Appearance has become such a big part of queer existence and identity for women. Fitting certain check marks on the list of common attire and appearance often helps queer women find each other in the sea of unavailable heterosexuals. The main aspect of appearance I want to talk about is gaysi women’s hair, because I love hair and its complexities fascinate me.
I did cut my hair short when I first came out, and I cut it short again many times after that probably as a way of holding onto the edgy subversive-ness I was constantly striving for. I didn’t want to look like just any other desi girl. There were conflicting layers to my relationship with hair at this time though. I started refusing to shave my armpits and legs because I felt (and still feel) spiritually, personally, and politically that my hair isn’t meant to be cut or removed. All the while I was still adamantly keeping the hair on my head short.
Well, I think I have finally broken my cycle of cutting the hair on my head. I will gladly appreciate other queer women’s short haircuts, but I’m hoping I’ve kicked my hairy hypocrisies. Every now and then I get the urge to cut my hair short, because I miss being able to identify with queer women so visually, and ooh the edginess! …but then I remind myself of what is important to me. I don’t know any Sikh queer women (who keep kesh), but I suppose it would be a similar situation.
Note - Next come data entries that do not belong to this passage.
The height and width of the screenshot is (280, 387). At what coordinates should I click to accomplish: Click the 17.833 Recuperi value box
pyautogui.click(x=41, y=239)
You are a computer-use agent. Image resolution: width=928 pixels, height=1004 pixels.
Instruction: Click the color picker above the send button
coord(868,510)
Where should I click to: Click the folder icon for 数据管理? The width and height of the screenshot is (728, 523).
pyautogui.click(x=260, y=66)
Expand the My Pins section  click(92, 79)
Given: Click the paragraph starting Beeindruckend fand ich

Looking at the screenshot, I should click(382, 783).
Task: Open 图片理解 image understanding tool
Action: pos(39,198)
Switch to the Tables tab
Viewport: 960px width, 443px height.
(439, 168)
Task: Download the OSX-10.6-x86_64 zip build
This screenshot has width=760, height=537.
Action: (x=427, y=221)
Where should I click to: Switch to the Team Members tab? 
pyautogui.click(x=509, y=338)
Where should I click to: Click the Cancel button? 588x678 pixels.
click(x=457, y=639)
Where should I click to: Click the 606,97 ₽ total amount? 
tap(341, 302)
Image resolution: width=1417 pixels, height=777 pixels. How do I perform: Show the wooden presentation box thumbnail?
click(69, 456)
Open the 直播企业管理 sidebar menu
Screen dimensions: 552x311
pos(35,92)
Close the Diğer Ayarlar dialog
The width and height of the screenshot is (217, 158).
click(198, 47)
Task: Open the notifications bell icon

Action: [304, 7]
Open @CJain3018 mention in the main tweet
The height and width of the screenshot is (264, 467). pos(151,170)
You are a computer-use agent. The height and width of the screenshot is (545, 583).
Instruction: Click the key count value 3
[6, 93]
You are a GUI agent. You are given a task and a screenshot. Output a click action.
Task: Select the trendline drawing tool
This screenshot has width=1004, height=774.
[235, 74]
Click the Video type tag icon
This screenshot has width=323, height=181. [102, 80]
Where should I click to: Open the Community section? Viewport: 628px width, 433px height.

As a queer brown woman I have realized that I can’t expect the queer “beauty” standards created by white queer people to dictate how I relate to my body and my hair. Queerness obviously existed in India before it was marketed and sold in a package, delivered by the same people who colonized that country. When I contemplate my hair, which is queer by default because I am, I will consider my religion and my culture.
At first glance my “hair rules” may seem like stubbornness. It’s not like I wrap myself in bright orange cloth with jata on my head so it’s not obvious that I would have any strong religious leanings.* And my hair is “straight” just like most white people so it seems like it wouldn’t need special attention. Aside from stubbornness, my complex hair process in the shower, the honey, the lemon juice, the baking soda, often comes across as unnecessary hippie extravagances. However, there is nothing hippie or unnecessary about a spiritual desire and need to be kind to one’s blessed hair. I am eager to make space for my stubborn coconut oil and refusal to flatiron my hair, and I am eager to feel that I am no less queer because of these alternative and tricky hair rules.
Religious or non-religious, how have all of you been affected by the queer hairstyle trend? Visually I can see that some queer desi women have decided to cut their short and some haven’t. Sometimes they may feel that they have no complicated relationship with their hair and no complex reason for doing their hair the way they do… BUT, I love hair so I want to hear your stories if you have them!
*Just to be clear, I’m not poking fun at sadhus and sadhvis, just acknowledging that I am not one.
I cut my hair purely because I couldn’t be bothered to keep it long in the heat of bombay.
Thats what i am talking about girl! What is it with realizing you are gay and you go from being keira knightley on one day to Pink the next! By no means am i saying that Pink is unattractive, i would drool all over her if i could, but for her voice and not for her hair. My annoyance at constantly seeing women with spiked and gelled hair turns me into a house of pity and sometimes, you can see the nerves near my ear clenching. And in the white world, there is a sea full of those. Euch.
Had I not been living in stiflingly humid, every-day-here-is-a-bad-hair-day Bombay, I’d have probably kept it long. But I keep it pixie short simply ‘cuz it’s easier to maintain and it helps me stay alive in summer.
And I hate it if anyone calls it a dyke/butch haircut. I’m just a woman with short hair. Being queer has got nothing to do with it.
i’ll be honest, i totally chopped my hair for the queer factor. but i feel like that was the right decision for me. i found that it fit me better, and it was so much more fun to have hair that i identified with. i’d contemplate growing it long again if i ever felt so inclined, but i love having short hair. i don’t feel like i’m conforming to beauty standards, queer or not – i feel like i’m trying out a hairstyle, and so far, i love it.
that said, it’s pretty frustrating being labeled a “sell-out” by other femmes/queers who think my hairstyle is “conformist” to queer standards. being visibly queer is nice sometimes, but it wasn’t the main reason that i cut my hair. i feel like it’s pretty telling that i chopped my hair and actually started getting more attention from both women AND men, because people were just attracted to the fact that i was confident in how i looked 🙂
Yeah I use to feel pretty self-conscious about having short hair because I felt stereotypical and probably didn’t want people to think I was giving into beauty standards. Personally I was, but I’ve heard MANY of the above arguments.
All arguments aside, I can love short hair on other women.
I really want to get a pixie cut, but don’t do it because I think it’ll make me look chubby and fat. Someday when I’m super skinny, I’ll do it.